As baby boomers retire, our pension and health-care systems are going to become over-burdened. Aging Canadians could face the kind of fiscal collapse hitting Greece. There, social benefits and civil-servant compensation have become so generous that the central government must borrow money to pay for them; its tax revenues have been insufficient. Yet it has lost the ability to borrow enough, in part because the cost of underwriting benefits is so high.
"Canada is the most generous country in the world with respect to immigration," Kenney told an often-heated Commons hearing. "But there have to be practical limits to our generosity. We have to calibrate those limits based on our country's economic needs, our fiscal capacity. There is no doubt that the people who are coming who are senior citizens, they have much, much lower labour-market participation and much higher levels of utilization of the public health system."
As Kenney pointed out, just under 20 per cent of newcomers to Canada are what he called "primary economic immigrants." Immigration Canada claims 55 per cent of immigrants to this country are economic-class immigrants, but in truth just 18 to 20 per cent are skilled workers. The other 37 per cent are the spouses and children of someone with a marketable skill.
Canadians should not begrudge newcomers bringing their husbands or wives and children with them. Trying to adjust to life in a new country and culture is hard enough without also having to cope with being without one's husband, wife and children. Besides, most skilled workers are able to fully support their nuclear families, both directly through their wages and indirectly through taxes.
However, most immigrants do not also earn enough to cover the social costs of admitting their parents, and older family-class immigrants themselves are unlikely to work enough after coming to Canada to cover their own social benefits. Admitting tens of thousands of older parents and grandparents amounts to a giant subsidy to new Canadians.
That is the "practical limit" of Canadian generosity Kenney is referring to - the delicate balance between "economic needs" and "fiscal capacity." By some estimates, it costs federal and provincial taxpayers up to $2 billion annually to fund the social services consumed by parents and grandparents of immigrants. For instance, nearly half of all health costs for most people are incurred in the final five years of their lives. Thus, if we admit a lot of older immigrants who work very little before reaching their most expensive years, this amounts to an enormous gift to people who made most of their economic and tax contributions elsewhere.

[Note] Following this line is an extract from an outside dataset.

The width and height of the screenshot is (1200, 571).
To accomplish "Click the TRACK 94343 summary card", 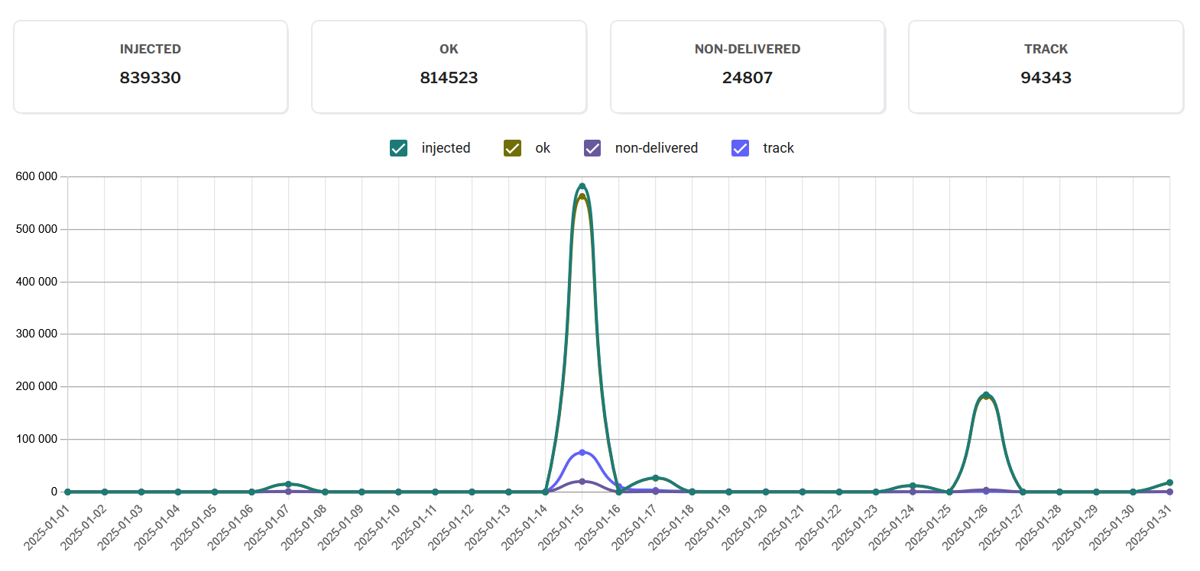I will point(1045,67).
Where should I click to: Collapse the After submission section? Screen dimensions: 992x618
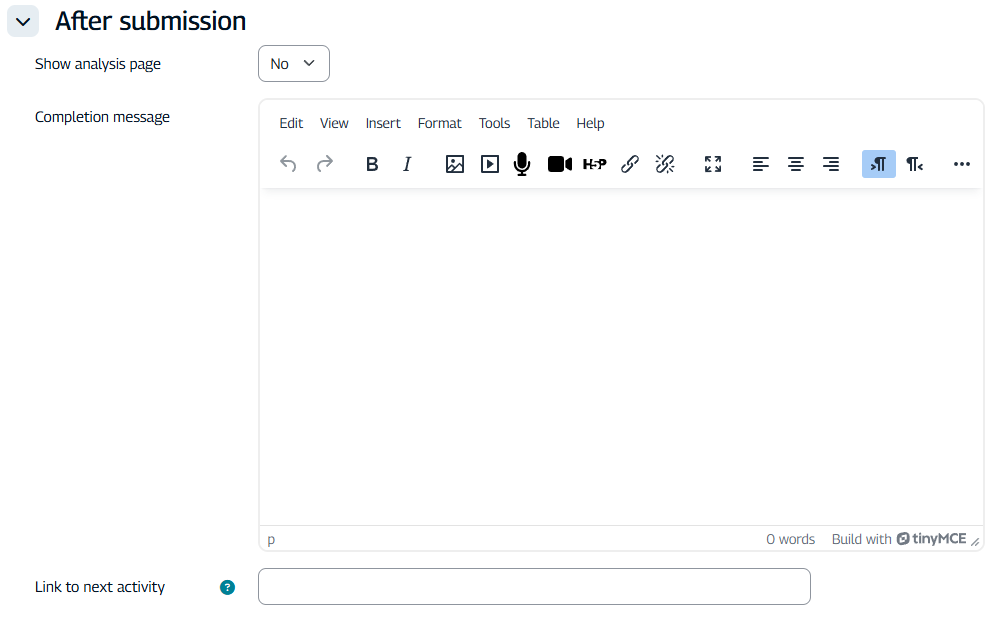[x=23, y=21]
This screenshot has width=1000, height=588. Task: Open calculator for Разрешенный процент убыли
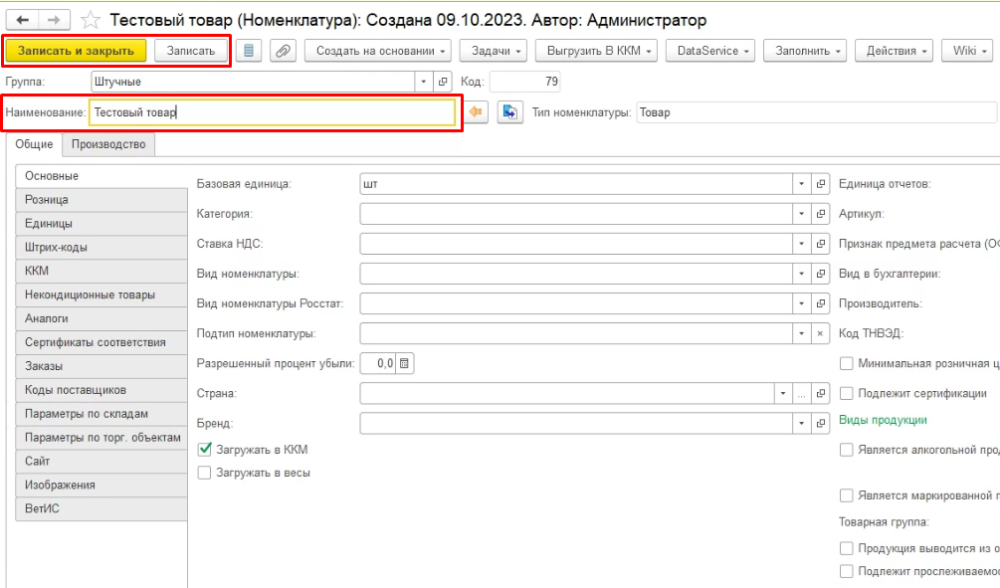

I'm in favour of plenty of immigration - even open immigration. I am not as concerned by the cultural arguments against immigration as I am by the economic ones. Yet high-volume immigration into a welfare state can easily become a fiscal suicide pact. So for as long as we insist on offering universal state health care, pensions and other social benefits, we have a right (even an obligation) to make economic considerations a part of our immigration calculations.
Earlier this month, Kenney also advocated tightening our immigration rules so that more immigrants were admitted faster if they have proficiency in either of our official languages. The immigration industry likes to portray such reforms as bigoted, but in fact they are economic, too - immigrants who speak either English or French integrate faster and better than those who speak neither. Typically, their incomes are up to Canadian averages within about a decade and (not surprisingly) they have less trouble feeling at home here sooner.
The Liberals attempted such a change in the late 1990s, but it was quickly shot down by immigration lawyers, immigration consultants, ethnic-group leaders and specialinterest advocates.
Thankfully, the Tories are not as beholden to such groups as the Liberals were, so perhaps these sensible reforms have a better chance of becoming federal policy now.